### What you should do
Put the records, from the first line up to and including the line that contains "name-text: Adrienne Adams", into a JSON list of strings with one string per line. Leave out blank lines.

━━ Dataset records ━━

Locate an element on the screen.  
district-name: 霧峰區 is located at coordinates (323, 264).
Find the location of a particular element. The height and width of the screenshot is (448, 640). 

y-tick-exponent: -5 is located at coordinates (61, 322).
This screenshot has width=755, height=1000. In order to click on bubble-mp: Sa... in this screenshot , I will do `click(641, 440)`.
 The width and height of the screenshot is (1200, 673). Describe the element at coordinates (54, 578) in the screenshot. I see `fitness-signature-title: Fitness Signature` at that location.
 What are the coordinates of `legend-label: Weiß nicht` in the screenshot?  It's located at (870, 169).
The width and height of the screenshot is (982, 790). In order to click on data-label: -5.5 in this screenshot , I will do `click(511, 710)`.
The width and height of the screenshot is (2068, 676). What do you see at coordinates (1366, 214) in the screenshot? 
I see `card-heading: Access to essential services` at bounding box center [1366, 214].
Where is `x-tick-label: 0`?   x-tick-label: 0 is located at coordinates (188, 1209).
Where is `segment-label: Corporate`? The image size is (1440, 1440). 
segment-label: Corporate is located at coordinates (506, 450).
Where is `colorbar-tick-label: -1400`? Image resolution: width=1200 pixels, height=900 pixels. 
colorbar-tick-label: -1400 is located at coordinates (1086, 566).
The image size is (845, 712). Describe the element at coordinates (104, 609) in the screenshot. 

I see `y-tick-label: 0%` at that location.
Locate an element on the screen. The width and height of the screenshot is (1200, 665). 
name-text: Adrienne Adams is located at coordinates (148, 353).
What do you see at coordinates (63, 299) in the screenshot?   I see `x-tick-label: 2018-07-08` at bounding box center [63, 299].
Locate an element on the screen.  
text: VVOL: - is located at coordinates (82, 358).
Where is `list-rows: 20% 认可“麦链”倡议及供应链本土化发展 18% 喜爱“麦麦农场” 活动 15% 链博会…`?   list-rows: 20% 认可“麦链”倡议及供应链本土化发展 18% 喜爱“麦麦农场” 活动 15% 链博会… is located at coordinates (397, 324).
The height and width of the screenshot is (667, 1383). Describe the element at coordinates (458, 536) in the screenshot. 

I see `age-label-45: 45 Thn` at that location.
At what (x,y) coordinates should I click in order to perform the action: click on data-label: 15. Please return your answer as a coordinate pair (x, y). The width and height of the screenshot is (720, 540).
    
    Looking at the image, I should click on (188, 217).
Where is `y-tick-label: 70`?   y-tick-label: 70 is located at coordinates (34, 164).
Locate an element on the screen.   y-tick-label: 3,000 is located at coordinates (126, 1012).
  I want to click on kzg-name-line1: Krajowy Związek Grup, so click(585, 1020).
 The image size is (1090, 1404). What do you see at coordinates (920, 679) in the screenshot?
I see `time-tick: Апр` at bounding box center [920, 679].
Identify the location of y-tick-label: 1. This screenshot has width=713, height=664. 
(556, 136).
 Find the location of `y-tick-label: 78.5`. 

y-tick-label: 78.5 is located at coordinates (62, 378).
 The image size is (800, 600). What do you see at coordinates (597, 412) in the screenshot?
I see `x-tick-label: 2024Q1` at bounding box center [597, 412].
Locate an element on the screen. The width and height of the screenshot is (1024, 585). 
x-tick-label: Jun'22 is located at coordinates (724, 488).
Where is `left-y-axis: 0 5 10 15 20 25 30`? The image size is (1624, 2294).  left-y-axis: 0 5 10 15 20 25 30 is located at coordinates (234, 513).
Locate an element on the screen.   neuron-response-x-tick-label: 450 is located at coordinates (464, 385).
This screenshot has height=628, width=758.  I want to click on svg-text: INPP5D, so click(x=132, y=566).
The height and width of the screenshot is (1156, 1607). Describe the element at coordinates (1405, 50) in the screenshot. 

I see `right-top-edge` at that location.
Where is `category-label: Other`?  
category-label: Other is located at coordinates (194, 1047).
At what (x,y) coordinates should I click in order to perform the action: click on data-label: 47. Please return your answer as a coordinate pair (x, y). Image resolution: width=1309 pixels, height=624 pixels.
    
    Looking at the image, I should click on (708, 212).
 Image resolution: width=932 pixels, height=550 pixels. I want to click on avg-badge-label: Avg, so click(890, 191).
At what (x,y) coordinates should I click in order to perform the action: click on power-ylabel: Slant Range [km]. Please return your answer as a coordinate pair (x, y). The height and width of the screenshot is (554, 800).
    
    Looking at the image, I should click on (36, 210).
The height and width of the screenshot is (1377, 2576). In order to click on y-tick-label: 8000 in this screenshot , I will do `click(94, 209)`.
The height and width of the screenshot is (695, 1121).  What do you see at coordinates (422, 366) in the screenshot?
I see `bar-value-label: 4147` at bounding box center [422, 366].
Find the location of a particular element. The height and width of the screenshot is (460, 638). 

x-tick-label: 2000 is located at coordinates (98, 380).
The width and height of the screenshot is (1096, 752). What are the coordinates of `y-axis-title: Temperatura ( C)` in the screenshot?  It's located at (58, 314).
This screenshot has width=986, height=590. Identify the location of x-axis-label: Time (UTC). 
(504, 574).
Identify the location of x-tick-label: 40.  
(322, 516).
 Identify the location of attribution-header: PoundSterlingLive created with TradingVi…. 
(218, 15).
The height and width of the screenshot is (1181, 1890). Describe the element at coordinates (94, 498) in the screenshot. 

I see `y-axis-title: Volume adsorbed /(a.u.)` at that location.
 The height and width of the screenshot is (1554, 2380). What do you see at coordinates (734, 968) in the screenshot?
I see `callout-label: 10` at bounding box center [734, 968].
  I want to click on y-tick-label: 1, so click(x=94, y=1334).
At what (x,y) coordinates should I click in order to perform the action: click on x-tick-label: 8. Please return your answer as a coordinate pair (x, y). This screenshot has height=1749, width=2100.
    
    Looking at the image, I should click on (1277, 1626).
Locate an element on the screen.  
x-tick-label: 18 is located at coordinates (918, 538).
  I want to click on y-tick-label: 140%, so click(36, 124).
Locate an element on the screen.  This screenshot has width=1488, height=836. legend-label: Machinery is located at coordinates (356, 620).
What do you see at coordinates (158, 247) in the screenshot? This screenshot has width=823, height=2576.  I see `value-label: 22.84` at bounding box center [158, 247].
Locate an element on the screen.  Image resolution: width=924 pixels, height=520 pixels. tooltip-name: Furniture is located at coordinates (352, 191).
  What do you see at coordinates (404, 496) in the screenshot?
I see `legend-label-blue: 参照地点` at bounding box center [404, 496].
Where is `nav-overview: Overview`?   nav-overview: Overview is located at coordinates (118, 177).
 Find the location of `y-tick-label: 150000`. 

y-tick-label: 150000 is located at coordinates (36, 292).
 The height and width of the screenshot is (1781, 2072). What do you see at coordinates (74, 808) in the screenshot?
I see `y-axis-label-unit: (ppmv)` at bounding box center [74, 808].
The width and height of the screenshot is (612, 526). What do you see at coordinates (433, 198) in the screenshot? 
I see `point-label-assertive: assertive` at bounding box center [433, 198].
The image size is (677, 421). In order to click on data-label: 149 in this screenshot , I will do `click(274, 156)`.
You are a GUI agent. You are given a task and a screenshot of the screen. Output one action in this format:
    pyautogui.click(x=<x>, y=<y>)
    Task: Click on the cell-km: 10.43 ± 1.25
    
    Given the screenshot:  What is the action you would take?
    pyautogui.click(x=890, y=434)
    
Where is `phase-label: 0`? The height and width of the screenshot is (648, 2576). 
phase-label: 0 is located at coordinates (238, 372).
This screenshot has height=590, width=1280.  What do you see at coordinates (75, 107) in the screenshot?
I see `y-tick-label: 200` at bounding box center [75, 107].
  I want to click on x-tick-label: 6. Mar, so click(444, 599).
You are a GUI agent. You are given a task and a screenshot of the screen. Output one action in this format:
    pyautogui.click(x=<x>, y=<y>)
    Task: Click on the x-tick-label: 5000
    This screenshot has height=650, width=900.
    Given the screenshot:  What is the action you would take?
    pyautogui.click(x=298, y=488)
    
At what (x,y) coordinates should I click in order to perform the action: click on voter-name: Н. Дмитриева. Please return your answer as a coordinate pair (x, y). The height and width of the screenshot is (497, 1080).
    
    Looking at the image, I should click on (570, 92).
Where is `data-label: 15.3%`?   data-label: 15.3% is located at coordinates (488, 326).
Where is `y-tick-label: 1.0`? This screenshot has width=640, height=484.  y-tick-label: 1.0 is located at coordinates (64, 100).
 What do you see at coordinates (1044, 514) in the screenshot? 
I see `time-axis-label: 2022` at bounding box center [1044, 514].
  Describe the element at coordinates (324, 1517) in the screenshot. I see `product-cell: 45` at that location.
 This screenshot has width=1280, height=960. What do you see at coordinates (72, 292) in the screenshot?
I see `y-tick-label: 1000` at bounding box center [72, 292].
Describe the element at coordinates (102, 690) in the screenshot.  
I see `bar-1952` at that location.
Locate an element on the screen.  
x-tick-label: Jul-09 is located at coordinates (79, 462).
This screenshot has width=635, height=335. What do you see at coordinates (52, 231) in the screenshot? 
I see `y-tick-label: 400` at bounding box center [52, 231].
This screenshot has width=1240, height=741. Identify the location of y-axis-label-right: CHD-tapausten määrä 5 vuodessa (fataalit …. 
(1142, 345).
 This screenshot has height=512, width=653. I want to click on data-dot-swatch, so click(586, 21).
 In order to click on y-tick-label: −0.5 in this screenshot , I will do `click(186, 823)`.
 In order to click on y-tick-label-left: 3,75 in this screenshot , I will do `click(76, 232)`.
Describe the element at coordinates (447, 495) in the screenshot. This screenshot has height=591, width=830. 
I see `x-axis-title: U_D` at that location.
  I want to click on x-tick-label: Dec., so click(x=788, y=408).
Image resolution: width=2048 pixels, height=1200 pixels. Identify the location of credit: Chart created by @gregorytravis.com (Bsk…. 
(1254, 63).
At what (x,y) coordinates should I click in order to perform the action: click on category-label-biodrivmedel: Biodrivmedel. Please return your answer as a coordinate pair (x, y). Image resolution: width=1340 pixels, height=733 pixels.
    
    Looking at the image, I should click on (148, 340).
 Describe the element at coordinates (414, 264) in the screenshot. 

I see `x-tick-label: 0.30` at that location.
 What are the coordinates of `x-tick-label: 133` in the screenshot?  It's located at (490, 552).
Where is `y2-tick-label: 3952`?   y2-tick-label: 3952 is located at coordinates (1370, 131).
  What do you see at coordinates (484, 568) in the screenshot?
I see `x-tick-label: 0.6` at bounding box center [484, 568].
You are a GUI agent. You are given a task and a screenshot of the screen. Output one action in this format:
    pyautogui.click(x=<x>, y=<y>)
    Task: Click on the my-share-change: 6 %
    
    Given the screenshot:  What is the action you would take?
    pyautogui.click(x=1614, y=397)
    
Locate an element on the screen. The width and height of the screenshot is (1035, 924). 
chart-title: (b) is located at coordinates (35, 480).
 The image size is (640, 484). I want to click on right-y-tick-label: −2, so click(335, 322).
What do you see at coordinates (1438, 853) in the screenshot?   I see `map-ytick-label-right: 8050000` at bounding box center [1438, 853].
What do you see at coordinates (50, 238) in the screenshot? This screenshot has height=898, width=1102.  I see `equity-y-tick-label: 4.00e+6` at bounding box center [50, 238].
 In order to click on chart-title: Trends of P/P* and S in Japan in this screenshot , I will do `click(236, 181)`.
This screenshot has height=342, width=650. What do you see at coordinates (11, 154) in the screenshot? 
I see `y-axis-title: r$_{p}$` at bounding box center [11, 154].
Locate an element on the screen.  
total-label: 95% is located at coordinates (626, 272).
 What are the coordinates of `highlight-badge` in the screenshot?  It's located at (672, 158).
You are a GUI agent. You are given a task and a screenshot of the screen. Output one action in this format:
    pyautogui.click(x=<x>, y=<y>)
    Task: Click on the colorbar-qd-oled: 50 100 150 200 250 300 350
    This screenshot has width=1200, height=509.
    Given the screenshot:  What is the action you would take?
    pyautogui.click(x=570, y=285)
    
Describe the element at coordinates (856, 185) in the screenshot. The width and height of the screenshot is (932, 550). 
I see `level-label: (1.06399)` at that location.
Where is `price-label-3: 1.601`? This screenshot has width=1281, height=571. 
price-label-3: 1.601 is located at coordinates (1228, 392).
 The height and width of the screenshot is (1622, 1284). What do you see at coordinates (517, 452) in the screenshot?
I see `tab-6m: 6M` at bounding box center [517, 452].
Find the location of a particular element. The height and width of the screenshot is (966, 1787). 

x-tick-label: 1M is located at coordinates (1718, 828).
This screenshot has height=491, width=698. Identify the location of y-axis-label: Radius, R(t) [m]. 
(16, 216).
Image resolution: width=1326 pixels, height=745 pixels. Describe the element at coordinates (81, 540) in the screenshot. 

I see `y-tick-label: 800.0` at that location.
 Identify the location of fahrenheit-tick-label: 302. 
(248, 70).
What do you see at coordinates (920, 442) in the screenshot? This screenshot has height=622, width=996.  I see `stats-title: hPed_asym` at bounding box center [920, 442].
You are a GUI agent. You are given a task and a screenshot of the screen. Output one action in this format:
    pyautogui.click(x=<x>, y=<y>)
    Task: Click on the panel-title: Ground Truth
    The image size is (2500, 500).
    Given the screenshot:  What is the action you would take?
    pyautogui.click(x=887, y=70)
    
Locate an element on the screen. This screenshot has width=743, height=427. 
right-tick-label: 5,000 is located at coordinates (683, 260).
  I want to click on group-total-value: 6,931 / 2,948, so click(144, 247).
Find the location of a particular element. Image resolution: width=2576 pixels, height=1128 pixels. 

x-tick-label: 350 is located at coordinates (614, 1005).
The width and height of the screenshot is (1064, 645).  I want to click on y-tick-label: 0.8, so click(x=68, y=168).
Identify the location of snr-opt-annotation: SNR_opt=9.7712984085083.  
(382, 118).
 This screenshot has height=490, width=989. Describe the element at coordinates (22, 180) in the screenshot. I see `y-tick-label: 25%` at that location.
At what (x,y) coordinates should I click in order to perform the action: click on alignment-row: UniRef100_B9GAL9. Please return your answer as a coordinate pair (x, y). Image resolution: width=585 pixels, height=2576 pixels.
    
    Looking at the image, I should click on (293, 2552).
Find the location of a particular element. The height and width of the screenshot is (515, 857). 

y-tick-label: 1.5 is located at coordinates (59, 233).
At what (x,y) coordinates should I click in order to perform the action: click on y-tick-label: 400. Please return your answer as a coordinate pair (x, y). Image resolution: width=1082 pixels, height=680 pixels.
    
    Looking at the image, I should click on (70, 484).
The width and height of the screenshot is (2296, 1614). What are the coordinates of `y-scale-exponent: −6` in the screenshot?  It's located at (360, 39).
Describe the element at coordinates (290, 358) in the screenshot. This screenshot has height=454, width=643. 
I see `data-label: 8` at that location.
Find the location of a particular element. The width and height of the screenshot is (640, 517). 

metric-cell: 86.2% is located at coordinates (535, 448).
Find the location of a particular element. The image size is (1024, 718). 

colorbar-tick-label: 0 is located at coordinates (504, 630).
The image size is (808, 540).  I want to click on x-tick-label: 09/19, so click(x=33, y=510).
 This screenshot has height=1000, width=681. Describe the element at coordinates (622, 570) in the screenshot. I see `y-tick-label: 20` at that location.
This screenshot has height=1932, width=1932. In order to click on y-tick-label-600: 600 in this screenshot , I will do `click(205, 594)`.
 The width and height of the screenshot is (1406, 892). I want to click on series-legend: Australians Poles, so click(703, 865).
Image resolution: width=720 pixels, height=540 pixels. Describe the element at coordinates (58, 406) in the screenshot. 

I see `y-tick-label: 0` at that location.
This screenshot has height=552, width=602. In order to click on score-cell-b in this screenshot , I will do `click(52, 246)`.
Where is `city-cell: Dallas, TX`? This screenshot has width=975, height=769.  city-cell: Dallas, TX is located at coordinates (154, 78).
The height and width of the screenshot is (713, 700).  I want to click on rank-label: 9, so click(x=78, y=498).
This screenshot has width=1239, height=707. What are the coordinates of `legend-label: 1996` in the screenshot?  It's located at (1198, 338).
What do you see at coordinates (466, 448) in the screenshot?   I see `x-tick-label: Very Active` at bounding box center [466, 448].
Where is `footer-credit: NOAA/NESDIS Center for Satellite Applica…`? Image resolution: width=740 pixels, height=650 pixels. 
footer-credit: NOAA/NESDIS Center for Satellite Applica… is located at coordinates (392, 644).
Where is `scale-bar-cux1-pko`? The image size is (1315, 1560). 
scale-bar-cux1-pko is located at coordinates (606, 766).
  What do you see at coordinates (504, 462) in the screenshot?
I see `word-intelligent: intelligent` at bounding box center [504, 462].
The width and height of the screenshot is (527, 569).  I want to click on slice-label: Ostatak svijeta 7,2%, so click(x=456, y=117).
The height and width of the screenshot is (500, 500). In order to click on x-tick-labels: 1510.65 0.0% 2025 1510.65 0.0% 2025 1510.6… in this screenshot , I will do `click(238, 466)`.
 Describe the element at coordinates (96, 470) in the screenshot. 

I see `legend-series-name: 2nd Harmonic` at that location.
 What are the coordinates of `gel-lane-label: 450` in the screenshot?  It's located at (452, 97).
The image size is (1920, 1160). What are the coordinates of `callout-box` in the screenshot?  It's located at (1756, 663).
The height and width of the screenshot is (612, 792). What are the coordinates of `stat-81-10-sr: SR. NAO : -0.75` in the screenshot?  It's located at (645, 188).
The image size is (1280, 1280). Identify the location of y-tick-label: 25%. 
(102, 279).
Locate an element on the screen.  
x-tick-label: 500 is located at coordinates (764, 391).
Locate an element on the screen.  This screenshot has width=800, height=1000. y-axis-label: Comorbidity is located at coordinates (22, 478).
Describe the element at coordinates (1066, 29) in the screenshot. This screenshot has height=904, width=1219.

━━━

### Written solution
[
  "Locate an element on the screen.  ",
  "district-name: 霧峰區 is located at coordinates (323, 264).",
  "Find the location of a particular element. The height and width of the screenshot is (448, 640). ",
  "y-tick-exponent: -5 is located at coordinates (61, 322).",
  "This screenshot has width=755, height=1000. In order to click on bubble-mp: Sa... in this screenshot , I will do `click(641, 440)`.",
  " The width and height of the screenshot is (1200, 673). Describe the element at coordinates (54, 578) in the screenshot. I see `fitness-signature-title: Fitness Signature` at that location.",
  " What are the coordinates of `legend-label: Weiß nicht` in the screenshot?  It's located at (870, 169).",
  "The width and height of the screenshot is (982, 790). In order to click on data-label: -5.5 in this screenshot , I will do `click(511, 710)`.",
  "The width and height of the screenshot is (2068, 676). What do you see at coordinates (1366, 214) in the screenshot? ",
  "I see `card-heading: Access to essential services` at bounding box center [1366, 214].",
  "Where is `x-tick-label: 0`?   x-tick-label: 0 is located at coordinates (188, 1209).",
  "Where is `segment-label: Corporate`? The image size is (1440, 1440). ",
  "segment-label: Corporate is located at coordinates (506, 450).",
  "Where is `colorbar-tick-label: -1400`? Image resolution: width=1200 pixels, height=900 pixels. ",
  "colorbar-tick-label: -1400 is located at coordinates (1086, 566).",
  "The image size is (845, 712). Describe the element at coordinates (104, 609) in the screenshot. ",
  "I see `y-tick-label: 0%` at that location.",
  "Locate an element on the screen. The width and height of the screenshot is (1200, 665). ",
  "name-text: Adrienne Adams is located at coordinates (148, 353)."
]